Петька грохнул ладонью по столу.
— Если расстрел царской семьи имитация, чтоб угомонить лезших как тараканы освобождать царя белых. Кстати, Юхновский точно знал, что царевича и Марии в доме Ипатьева нет. Отсюда и трюк с двумя захоронениями. А то чекистам больше делать нечего, как таскаться всю ночь с останками. Хочешь концы в землю зарыть, зарой на кладбище. Никогда не найдут. Им ли это не знать и именно этим способом они их впоследствии не раз и прятали.
— Это так! А Соколов, что занимался при Колчаке тайной расстрела и вывезший все свои бумаги в Париж? Кто его убил, как ты, Петя, думаешь?
— Вероятно, он докопался до правды или был рядом с ней. Кому-то из белых это не понравилось. Куда приятнее считать царскую семью расстрелянной.

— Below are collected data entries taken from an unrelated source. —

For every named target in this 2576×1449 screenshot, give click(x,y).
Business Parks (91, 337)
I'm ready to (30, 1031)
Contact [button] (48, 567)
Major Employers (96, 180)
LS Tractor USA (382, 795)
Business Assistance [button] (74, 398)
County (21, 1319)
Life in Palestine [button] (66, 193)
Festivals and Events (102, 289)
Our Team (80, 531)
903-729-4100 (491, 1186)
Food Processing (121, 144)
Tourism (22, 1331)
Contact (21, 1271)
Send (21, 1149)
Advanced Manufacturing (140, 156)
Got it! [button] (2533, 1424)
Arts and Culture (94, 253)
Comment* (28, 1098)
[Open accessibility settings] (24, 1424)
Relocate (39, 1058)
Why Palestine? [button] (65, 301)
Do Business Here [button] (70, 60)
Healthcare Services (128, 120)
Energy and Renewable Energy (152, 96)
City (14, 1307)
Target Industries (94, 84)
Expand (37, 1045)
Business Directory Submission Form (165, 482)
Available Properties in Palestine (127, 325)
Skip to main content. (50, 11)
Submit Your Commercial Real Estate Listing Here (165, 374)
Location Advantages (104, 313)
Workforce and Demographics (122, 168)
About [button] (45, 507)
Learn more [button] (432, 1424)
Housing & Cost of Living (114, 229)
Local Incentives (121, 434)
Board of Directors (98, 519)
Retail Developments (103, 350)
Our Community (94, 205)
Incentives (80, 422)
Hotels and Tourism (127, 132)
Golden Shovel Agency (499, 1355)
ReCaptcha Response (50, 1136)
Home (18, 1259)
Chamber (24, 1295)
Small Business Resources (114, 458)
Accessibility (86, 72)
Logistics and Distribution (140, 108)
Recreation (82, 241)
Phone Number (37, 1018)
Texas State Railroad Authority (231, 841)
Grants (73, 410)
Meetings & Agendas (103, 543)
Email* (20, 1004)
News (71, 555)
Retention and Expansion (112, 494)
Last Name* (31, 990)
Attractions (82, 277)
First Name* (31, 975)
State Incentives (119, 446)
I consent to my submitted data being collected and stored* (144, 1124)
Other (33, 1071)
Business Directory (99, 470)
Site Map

— Может быть, может быть... Или длинные руки ЧК, боясь что он вытянет тайну наружу, достали и забрали документы.
— Тоже версия,— согласился паренёк. — Я вот тут думаю... А что если из Тобольска выехала царская семья, а в ипатьевском доме была уже подстава?!
Исчерпав себя, они примолкли.
— Петь, а как погиб Колчак?— влезла я, помалкивать мне надоело.
— Расстреляли на берегу реки Ушаковка, притока Ангары и столкнули в ледяную прорубь под лёд аккурат напротив Знаменского монастыря. В общем, приняли его ледяные воды Ангары.
Я задумалась: "Расстреляли ли — это ещё вопрос?"
Иван тронул меня за рукав:
— Ксюш, ты чего?
— Думаю...— не охотно промычала я. Его резко поднятые брови вверх торопили меня. Пришлось раскрываться.— Предположим у тебя стащили очень ценную вещь, ты убьёшь вора или займёшься вытряской места сокрытия её? Заметь,— большевики на идиотов не тянут.
Иван помучил лапищей голову, раз, другой...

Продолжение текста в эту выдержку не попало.